The Rise of Novak Djokovic

After the herculean performance to win the 2012 Australian Open Final, it’s hard to believe that not long ago even Novak Djokovic’s most ardent followers would have scoffed at the thought of him dominating in the men’s game as he does today.

Despite becoming the first Serbian to win a Grand Slam title, and only the sixth man in the open era to hold three Grand Slam titles in a calendar year, who would dare to say that his greatest achievements are not yet realized?

Although Djokovic won the Australian Open in 2008 by beating Jo-Wilfried Tsonga in the final and Roger Federer in the semi-final, the domination he was to later impose on the men’s game was nowhere to be seen.

Despite 2008 ending in victory over Nikolay Davydenko for his first Tennis Masters Cup final, it was followed in 2009 with another year of encouraging tour wins and near misses culminating in the disappointing surrender of his Masters Cup title before reaching the semi-final stage.

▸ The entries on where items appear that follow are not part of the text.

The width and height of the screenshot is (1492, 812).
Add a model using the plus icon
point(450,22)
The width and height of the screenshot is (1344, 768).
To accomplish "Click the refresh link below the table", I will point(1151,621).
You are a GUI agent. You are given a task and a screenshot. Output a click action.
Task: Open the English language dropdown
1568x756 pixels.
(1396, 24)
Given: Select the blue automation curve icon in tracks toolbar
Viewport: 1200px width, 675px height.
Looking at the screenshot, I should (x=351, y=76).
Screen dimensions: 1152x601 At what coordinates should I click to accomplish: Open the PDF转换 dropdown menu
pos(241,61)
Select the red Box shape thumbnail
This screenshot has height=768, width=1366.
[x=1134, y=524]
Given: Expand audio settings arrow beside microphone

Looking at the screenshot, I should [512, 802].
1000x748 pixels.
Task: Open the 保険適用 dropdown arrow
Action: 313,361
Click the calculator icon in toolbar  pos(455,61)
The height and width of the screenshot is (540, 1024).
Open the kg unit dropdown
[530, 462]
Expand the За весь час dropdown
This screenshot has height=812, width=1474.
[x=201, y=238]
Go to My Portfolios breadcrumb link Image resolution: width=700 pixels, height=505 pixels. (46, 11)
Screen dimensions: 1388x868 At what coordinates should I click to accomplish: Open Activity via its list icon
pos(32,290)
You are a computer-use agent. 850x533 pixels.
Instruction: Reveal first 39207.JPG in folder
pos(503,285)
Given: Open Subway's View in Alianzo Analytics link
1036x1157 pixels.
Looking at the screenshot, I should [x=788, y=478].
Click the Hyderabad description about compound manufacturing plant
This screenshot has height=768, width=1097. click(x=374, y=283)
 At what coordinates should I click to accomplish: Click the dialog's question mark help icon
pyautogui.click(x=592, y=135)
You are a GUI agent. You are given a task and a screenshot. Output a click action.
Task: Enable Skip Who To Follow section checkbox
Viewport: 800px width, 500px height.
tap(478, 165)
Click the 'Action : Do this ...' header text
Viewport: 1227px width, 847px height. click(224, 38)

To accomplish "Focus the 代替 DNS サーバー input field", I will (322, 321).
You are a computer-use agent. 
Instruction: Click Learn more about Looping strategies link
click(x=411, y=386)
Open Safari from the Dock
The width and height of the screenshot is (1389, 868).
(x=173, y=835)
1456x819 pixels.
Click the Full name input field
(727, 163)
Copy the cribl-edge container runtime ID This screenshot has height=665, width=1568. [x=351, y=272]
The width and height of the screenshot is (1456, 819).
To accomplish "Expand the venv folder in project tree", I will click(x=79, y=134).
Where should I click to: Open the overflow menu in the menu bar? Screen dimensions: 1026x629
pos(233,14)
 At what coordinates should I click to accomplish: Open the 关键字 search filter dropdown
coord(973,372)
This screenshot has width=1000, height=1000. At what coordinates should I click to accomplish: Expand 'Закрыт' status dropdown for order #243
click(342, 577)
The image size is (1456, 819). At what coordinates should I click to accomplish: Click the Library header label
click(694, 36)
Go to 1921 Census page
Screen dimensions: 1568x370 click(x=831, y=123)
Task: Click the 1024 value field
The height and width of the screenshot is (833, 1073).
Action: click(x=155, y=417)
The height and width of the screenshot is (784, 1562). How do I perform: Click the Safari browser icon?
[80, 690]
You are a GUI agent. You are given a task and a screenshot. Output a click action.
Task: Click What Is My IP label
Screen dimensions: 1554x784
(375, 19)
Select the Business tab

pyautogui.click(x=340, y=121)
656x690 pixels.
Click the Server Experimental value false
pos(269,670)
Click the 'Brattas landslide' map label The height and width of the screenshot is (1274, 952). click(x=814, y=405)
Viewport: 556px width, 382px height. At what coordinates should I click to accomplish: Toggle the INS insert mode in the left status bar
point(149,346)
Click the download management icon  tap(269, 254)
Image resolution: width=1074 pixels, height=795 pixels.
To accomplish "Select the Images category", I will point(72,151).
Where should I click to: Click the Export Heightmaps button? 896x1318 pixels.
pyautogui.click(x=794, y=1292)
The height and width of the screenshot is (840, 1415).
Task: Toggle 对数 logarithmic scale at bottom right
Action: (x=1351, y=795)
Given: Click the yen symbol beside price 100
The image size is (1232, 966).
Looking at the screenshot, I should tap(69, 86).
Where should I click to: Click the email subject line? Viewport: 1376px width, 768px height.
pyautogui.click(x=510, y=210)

He ended 2009 as world number three for the third consecutive year, having played 97 matches with a healthy, but not world-beating, 78-19 win-loss record. Despite being world number three and having one of the best two-handed backhands in the game, there was still work to do before he would become the player we know today.

Even though the serve is not the be all and end all that it was in the men’s game fifteen years or so ago, it is still the vital weapon needed to set up the point. Djokovic’s serve needed improving and his coaches, Todd Martin and Marian Vajda, set about the task.

However, personality and cultural difficulties were cited as the reasons for Martin, the former men’s number 4, being dumped in favor of retaining Vajda on his own in April 2010. This followed a string of indifferent results, like the fourth round loss in Indian Wells to Ivan Ljubicic and the first round elimination in Miami at the hands of Oliver Rochus.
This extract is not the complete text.